According to the CRISIL AMFI Factbook released on Tuesday, active funds outperformed benchmarks over most time periods ranging from three to 10 years. The outperformance is also seen in most equity fund categories, including large-cap, large-and-mid-cap, multi-cap, mid-cap, small-cap, equity-linked savings schemes, focused and value/contra funds.
The report’s findings are different from the more commonly cited S&P Dow Jones SPIVA report, mainly because the two reports follow different methodologies. However, out of the two, the CRISIL AMFI report is more popular. We explain why.
The S&P Dow Jones SPIVA report gives the percentages of funds which are beating their benchmarks over different time periods. According to the 2018 SPIVA report, 36% of large-cap funds beat their benchmarks over the past 10 years. This figure falls to just 9% over the past three years. In case of mid- and small-cap funds, 45% beat their benchmarks over the past 10 years. The figure remains broadly stable at 44% over the past three years. However, in both cases, the percentages are short of 50%. This means an equity fund chosen at random will, on average, not beat its index.

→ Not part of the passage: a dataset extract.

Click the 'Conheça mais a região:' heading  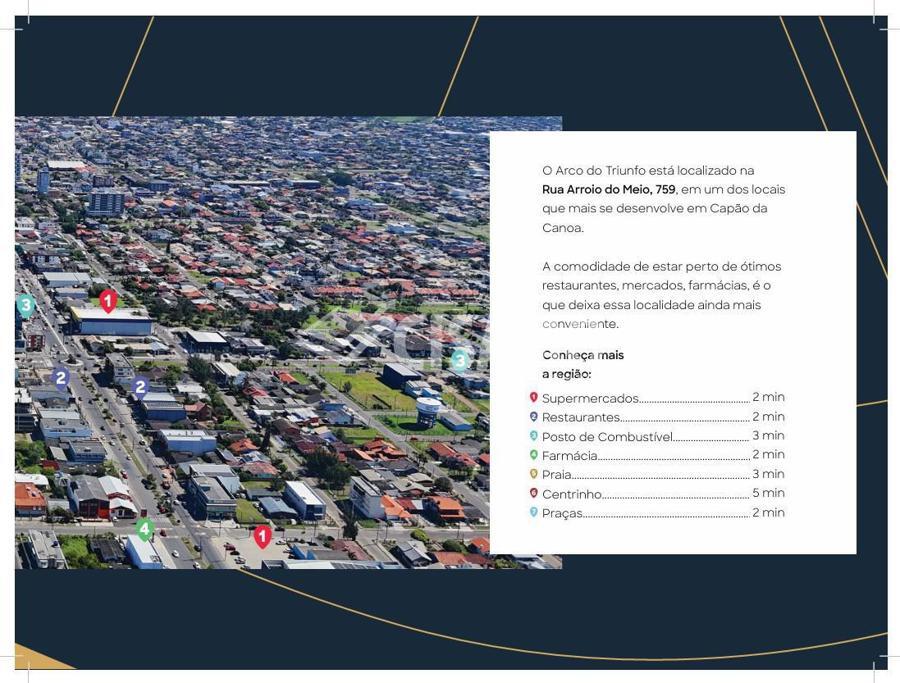tap(582, 364)
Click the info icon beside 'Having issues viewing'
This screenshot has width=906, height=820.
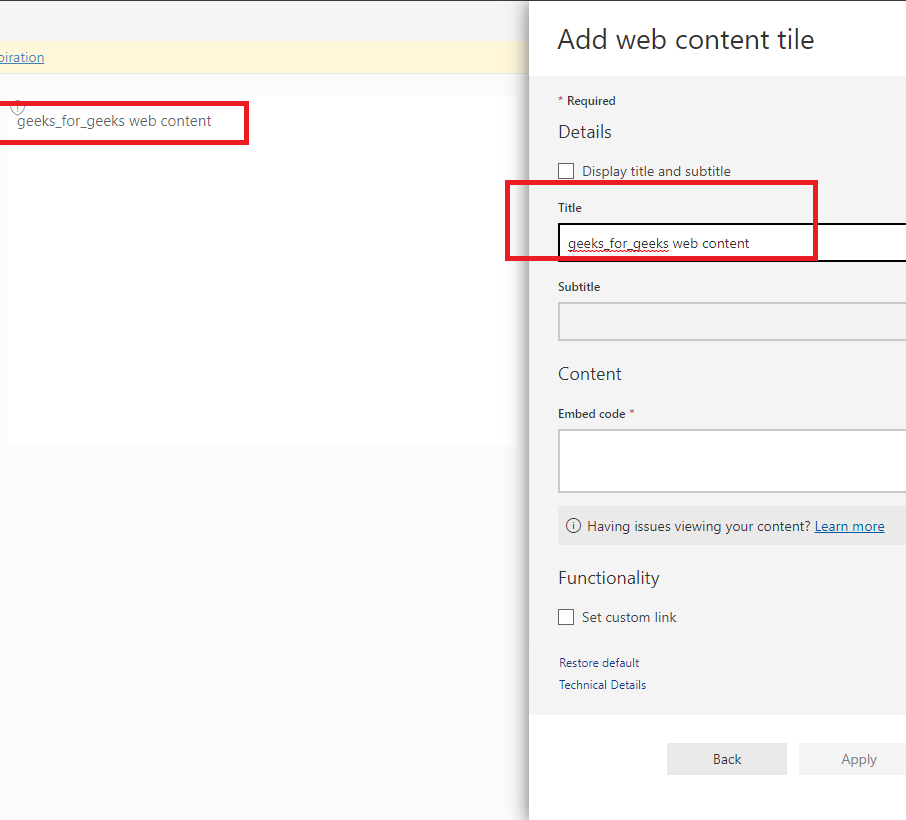(573, 526)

However, experts have criticised the S&P Dow Jones SPIVA report on two grounds. First, they say, that the SPIVA report is biased by the recent underperformance of actively managed funds over the past 12-18 months. If you exclude this period, the percentage of outperforming funds will surge dramatically. Second, they say that the SPIVA report does not weight the funds by assets; it simply counts the number of outperformers. The majority of retail investors are in a few big funds and these are beating the index.
The CRISIL AMFI gets around both these issues. It does so by constructing indices of actively managed funds which are weighted by assets. Let’s understand this with an example. Let’s say there are just two funds, A and B in a category, and they have assets of ₹90 and ₹10 respectively. A weighted index will average out the returns of both the funds but after weighting them in a 90:10 proportion. This gives a fairly accurate, albeit abstract idea of how actively managed funds are doing. The CRISIL report gets around the second criticism—being biased by a particularly bad or good year by using rolling returns. Rolling returns are a method of accounting for inflows and outflows in different periods. For example, one looks at returns between 1 January 2015 and 1 January 2016, 1 February 2015 and 1 February 2016 and so on. The report finds that large-cap funds (as represented by the CRISIL-AMFI Large Cap Fund Performance Index) gave rolling returns of 13.85% over the past three years, more than the 13.27% given by the Nifty 50 and 13.40% by the Sensex. In case of a 10-year horizon, the active funds index gave 13.26% compared to 12.56% for the Sensex and 12.43% for the Nifty 50. In case of small-cap funds, the outperformance in the CRISIL AMFI Index is dramatic. Active funds gave 23.63% over the past three years compared to 13.16% by the Nifty Small Cap 100 and 13.49% by the S&P BSE Smallcap. In case of a seven-year period (it does not have 10-year data), the active funds index gave 21.25% compared to 11.97% for the Nifty Smallcap 100 and 11.77% by the S&P BSE SmallCap.
Although the CRISIL AMFI report follows a more long term and rigorous methodology, it is evident that the outperformance of active funds is waning, especially given returns over the past one to two years. The S&P Dow Jones SPIVA report may simply be a leading indicator of what is to follow in the longer term data examined by CRISIL. Should you shift from active funds to passive funds now? The answer depends on the risk you are willing to take. A well-managed active fund can beat the index but a poorly managed one can underperform by a huge margin. However, you should not base your decision solely on the SPIVA report. “The starting point bias in the SPIVA report and the lack of asset weighting render it liable to questioning. Active funds have outperformed and until India reaches the maturity of the US market will continue to do so. In addition, investing in index funds or ETFs will not give you the exact returns of indices. There is expense ratio and tracking error involved," said Amol Joshi, founder, PlanRupee Investment Services.